:: The request ::
In the entries below, change "Image resolution" to "Screenshot size" and keep every other part of the lines unchanged. Leave the pictures out of your answer.

(Entries on target coordinates)
+ + + + + + +
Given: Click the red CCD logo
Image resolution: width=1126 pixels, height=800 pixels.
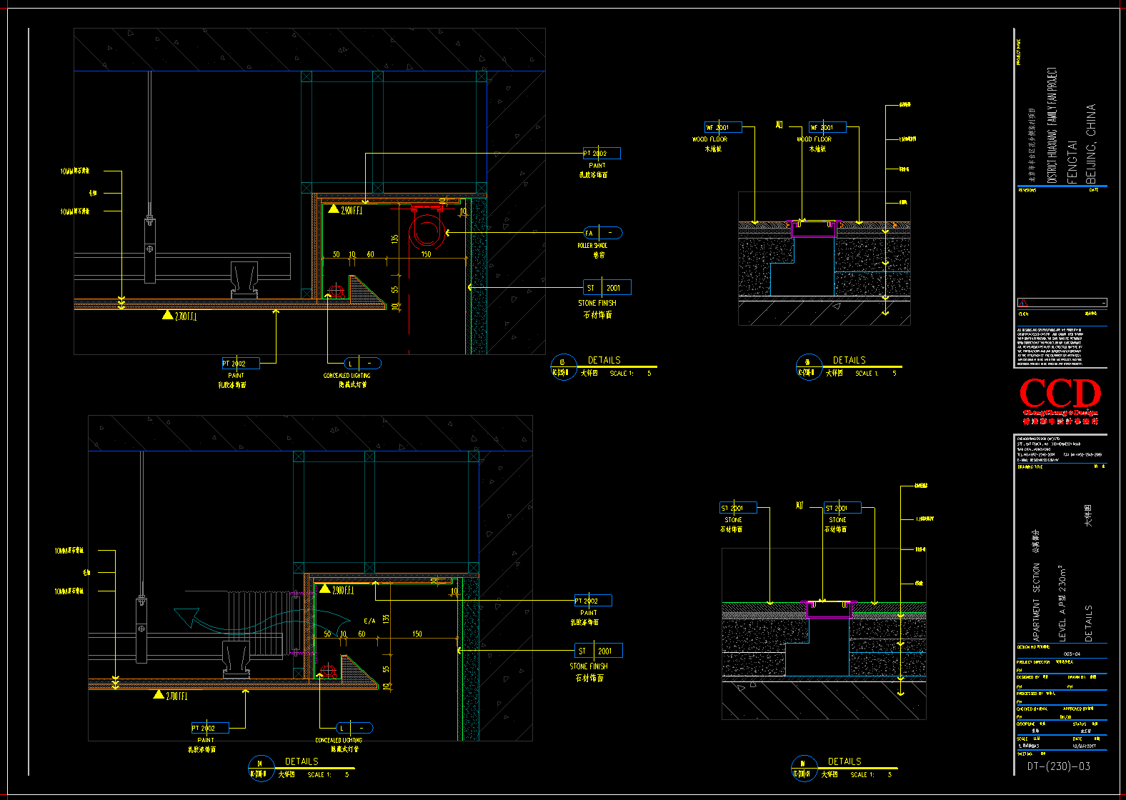Looking at the screenshot, I should tap(1060, 394).
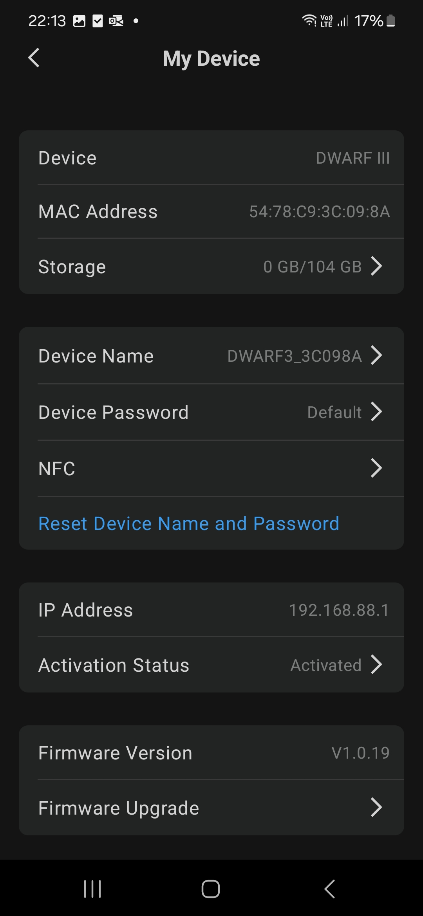Tap the IP Address value 192.168.88.1
The height and width of the screenshot is (916, 423).
(x=339, y=610)
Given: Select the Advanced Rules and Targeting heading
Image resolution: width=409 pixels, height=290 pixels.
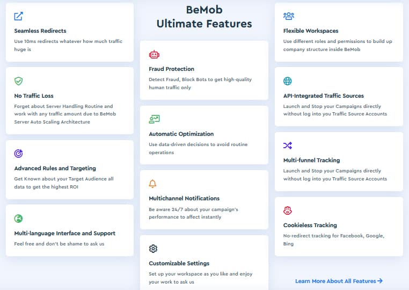Looking at the screenshot, I should pos(55,169).
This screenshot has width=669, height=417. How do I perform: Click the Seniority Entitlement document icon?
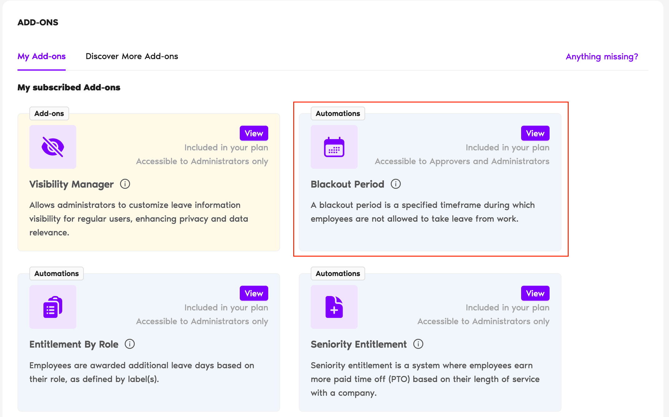(x=334, y=307)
+ + + + + + +
:: Output for this exercise ::
Given: Click the red CCD logo
Screenshot size: width=1126 pixels, height=800 pixels.
Looking at the screenshot, I should tap(1060, 394).
Tap the IP Address value 192.168.88.1
The height and width of the screenshot is (916, 423).
(x=339, y=610)
Given: Select the Advanced Rules and Targeting heading
Screenshot size: width=409 pixels, height=290 pixels.
Looking at the screenshot, I should pos(55,169).
This screenshot has width=669, height=417. How do I perform: Click the Seniority Entitlement document icon?
(x=334, y=307)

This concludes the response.